Il Giovedì Santo 2016 a Gerusalemme

Il Giovedì Santo 2016 a Gerusalemme

GERUSALEMME – Questo Giovedì 24 Marzo 2016, il Patriarca Fouad Twal ha celebrato la messa dell’ultima cena presso la Basilica del Santo Sepolcro. Trovate qui l’omelia del Patriarca.

I Sacramenti della Riconciliazione, del Sacerdozio e dell’Eucarestia, manifestazioni della Misericordia del Padre

Eccellenze e cari amici,
cari sacerdoti, buona festa, con la nostra benedizione e la nostra gratitudine.
Cari fratelli e sorelle,
Cari pellegrini venuti dal mondo intero,

oggi la Chiesa ci invita a fare memoria del Mistero dell’Eucarestia e del Sacerdozio, per celebrare la presenza di Cristo in mezzo a noi e realizzare il suo desiderio di servire i nostri fratelli.

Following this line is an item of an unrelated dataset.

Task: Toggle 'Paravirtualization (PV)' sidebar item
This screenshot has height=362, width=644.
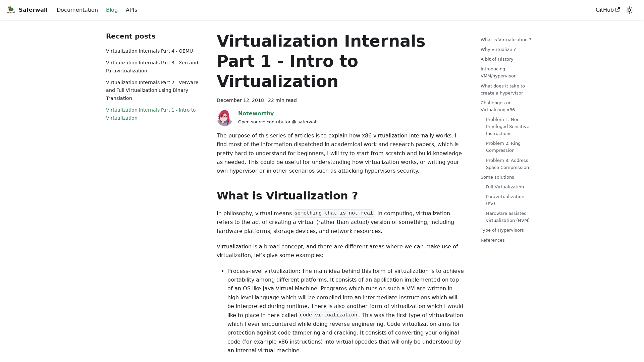Action: click(505, 200)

I Sacramenti della Riconciliazione, del Sacerdozio e dell’Eucarestia: questi tre pilastri della nostra Fede sono fondati su una sola verità, l’Amore senza limiti del nostro Dio che viene a salvarci e che attraverso questi tre Sacramenti “non ci lascia orfani” (Gv 14,18) e “resta con noi fino alla fine dei tempi” (Mt 28,20).Questi tre sacramenti sono Segni della Misericordia di Dio, “atto ultimo e supremo col quale Dio ci viene incontro”1 . Sono dei Segni vivi di un Dio che non smette di aspettarci, di cercarci, di raggiungerci.

I – Il Sacramento della Riconciliazione: lasciarsi lavare i piedi e divenire a nostra volta strumenti di Misericordia

La lavanda dei piedi esprime la Misericordia di Cristo nel suo aspetto più concreto, in cui Dio si abbassa e si mette ai nostri piedi per raggiungerci là dove il peccato ci ha fatto cadere, per lavarci e guarirci.
Dio stesso si abbassa: è un gesto pieno di significato che Pietro non comprende e che anche noi facciano fatica a capire, tanto oltrepassa la nostra comprensione. Il Maestro si fa servitore.
“Capite quello che ho fatto per voi?” domanda Gesù (Gv 13,12). E senza aspettare risposta, chiarisce Lui stesso il senso del Suo gesto. “Se dunque io, il Signore e il Maestro, ho lavato i piedi a voi, anche voi dovete lavare i piedi gli uni agli altri. Vi ho dato un esempio, infatti, perché anche voi facciate come io ho fatto a voi”(Gv 13,14-15).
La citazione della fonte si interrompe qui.